Hello. Poss phantomTooth pain & a question about neuropathic vs neuroplastic pain

Hi everyone.

I just found this forum and am very new to all of this, so please bear with me as I try to get to grips with it all at the same time as trying not to do what I tend to do, which is dive into everything too much, too soon, as I know that won’t help my situation.

I found my way here through the Curable app, which I turn let me to buy “The Way out”, after having listened to the “tell me about your pain” podcasts, which I loved!

it’s early days with me… I had two dental extractions plus an implant in Dec 2020 (lockdowns that year were not kind to my teeth). No trouble at all after the procedure. Took painkillers for two days and was fine after that.

Then, in late Dec 2021 .. one year later… I started to get electric shock type pains in that part of my mouth (my upper left molar/pre molar region). I have one healthy molar between the two extractions and the pain seems to be coming from there, although I can’t be certain.. it may just be that’s the logical place for my brain to suppose the pain is coming from.

a trip to the dentist, no cavities, full dental x-rays of the area too.. nothing seemed to be wrong.

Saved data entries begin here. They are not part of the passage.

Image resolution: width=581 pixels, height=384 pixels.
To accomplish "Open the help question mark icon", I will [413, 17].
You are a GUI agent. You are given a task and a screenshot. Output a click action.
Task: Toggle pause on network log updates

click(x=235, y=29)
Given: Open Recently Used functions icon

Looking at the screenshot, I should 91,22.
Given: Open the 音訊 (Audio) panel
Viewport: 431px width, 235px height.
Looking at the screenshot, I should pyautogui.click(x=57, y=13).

the electric shock episodes lasted from Dec 20 until Jan 2nd… then nothing … I thought whatever it was had “got better” until it started again in late March ‘22 and the episodes have been with me, on an off since then. My GP has referred me to a consultant, but the NHS (I’m in the UK) is in such a mess since the pandemic that I told I’m unlikely to get to the top of the wait list until December at the very soonest.
So I decided to see a private consultant and pay… Such an appt requires a referral from my family Doctor… and she referred me to the wrong dept (ear nose and throat!) so now I’m waiting for another referral to a maxillofacial consultant on June 8th.

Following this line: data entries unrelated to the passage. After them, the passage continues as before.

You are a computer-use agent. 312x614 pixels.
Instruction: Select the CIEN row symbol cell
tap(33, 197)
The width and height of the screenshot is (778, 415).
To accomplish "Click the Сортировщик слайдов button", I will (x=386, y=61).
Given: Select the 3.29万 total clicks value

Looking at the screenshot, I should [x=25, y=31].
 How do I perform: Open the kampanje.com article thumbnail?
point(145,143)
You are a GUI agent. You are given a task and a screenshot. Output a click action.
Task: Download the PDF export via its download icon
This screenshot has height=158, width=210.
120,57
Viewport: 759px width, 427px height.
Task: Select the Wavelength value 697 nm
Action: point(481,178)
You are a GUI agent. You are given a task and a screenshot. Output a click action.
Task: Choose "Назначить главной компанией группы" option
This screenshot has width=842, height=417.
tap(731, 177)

I’m trying to approach my situation from within the neuroplasticity paradigm, as it’s pretty much all I can do by myself and I (of course) hope I will be able to support myself in this way. I am anxious though, as I simply don’t know what’s going on in my maxillary region and indeed is it something that is degenerative. I’m terrified of whatever I read about Trigeminal neuralgia too!

the ENT consultant I saw said that, although it’s not her area, she suspected neuropathy or implantitis. I’m not expert, but surely 12 months later would be a long time for an inflammation from an implant to appear?.

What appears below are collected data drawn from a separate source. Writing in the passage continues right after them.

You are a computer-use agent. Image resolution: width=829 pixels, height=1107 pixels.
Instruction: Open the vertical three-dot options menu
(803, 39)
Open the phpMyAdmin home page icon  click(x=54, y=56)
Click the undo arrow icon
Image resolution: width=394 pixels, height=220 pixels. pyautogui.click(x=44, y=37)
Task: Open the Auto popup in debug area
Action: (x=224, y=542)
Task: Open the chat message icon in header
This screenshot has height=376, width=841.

im trying not to Google too much (it’s hard when I have no other way to find anything out in the absence of medical support) but I keep coming back to one question … is there a difference between neuropathy and neuroplastic pain? Can they both be approached in the same way? If neuropathy is basically a misfiring nerve (am I right?) then can they nerve be “retrained” to be less reactive??

other random facts about me that may be helpful in speculating as to whether or not I have a neuroplastic situation going on are:

1 - I fit the personality traits to a T. Pretty much all of them!
2 - I had severe rosacea flushing from 2016 that was subsiding just before the tooth nerve pain started. Although I think the rosacea was triggered by sun damage in part, I am also pretty convinced there was a large element of stress involved.
3 - my work situation has been very stressful since 2005, although it’s improving recently, since a very challenging working relationship colleague came to an end
4 - I have experienced dizziness or putting my back out or cricking my neck on several occasions immediately before work trips I was anxious about.
5 - my pain starts when I think about it and when I’m anxious. No other triggers noticed.
6 - the episodes come and go. Nothing for days. Recently I had nothing at all for three weeks. This week it’s been pinging a bit though.
7 - for a while in April, my whole left upper and lower jaw ached. And for another couple of periods lasting a few hours I had what felt like standard toothache in the same area.
8 - interestingly, I had never heard of Trigeminal neuralgia until my neighbour said her daughter has it. I googled it out of concern for her and was horrified at what I found online. That happened just one month before my symptoms started. Coincidence? Weird, or what?

what do you think? Could this be neuroplasticity? And if there a difference between that and neuropathy and is so, what is it?

FYI I’m using the term neuroplasticity rather than TMS be use I find it hard to believe that what I’m experiencing could be due to lack of oxygen to an area of muscle. I am inclined to think that mind/body syndrome can be down to neural pathways in ways other than TMS… but once again, I’m. I expert, it just makes more sense in my case to think this might be some sort of stress/anxiety/emotional suppression or whatever manifesting as a symptom by taking the path of least resistance.

I’m grateful to have found this place and I hope to give back in the form of support when I become more knowledgable and more established here through time.

thanks so much and I hope you’re all doing well!

 

No-one?

Did I do something wrong, posting my first hello and question here?

 

Poor you, fear jumps out from your post. Leave physical symptoms out for a bit. Think about what is going on in your life? Relationships happy? Enjoy your job? Like where you live? Any contact with covid? Keep asking questions until your gut tells you something. Nothing is too small to consider.